BEGIN
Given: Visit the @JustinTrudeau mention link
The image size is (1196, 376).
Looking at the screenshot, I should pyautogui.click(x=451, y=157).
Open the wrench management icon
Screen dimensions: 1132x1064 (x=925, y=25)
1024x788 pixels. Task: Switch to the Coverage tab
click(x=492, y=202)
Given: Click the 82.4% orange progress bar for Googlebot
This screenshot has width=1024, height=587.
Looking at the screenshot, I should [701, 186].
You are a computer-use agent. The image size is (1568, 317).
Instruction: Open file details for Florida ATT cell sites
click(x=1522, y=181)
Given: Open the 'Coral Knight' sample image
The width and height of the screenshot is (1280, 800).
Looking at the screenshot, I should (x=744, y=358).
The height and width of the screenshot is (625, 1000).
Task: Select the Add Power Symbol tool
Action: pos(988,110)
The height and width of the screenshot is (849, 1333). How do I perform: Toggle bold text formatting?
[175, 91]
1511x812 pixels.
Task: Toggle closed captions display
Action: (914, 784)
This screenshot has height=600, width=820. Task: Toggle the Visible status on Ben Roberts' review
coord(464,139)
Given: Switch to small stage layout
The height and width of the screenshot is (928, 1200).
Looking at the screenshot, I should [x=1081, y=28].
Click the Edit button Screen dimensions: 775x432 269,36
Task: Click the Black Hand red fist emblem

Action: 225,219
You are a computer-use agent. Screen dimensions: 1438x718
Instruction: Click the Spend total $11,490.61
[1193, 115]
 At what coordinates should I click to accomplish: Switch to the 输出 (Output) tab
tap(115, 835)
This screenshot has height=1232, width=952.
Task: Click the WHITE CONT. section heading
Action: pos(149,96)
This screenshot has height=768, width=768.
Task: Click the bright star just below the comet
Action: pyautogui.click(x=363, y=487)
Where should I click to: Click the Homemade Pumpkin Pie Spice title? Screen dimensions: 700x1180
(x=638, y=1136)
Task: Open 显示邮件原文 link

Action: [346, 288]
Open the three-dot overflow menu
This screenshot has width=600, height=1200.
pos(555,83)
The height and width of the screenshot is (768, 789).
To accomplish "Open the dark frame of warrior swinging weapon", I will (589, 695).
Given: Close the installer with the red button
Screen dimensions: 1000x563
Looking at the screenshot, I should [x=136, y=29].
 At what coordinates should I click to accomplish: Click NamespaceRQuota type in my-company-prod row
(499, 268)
END
HOW TO COMPLETE THIS TASK: Whenever "button" shows up in a line of the listing, copy that whole line.

OUTPUT FOR THIS EXERCISE:
Click the Edit button Screen dimensions: 775x432 269,36
Given: Close the installer with the red button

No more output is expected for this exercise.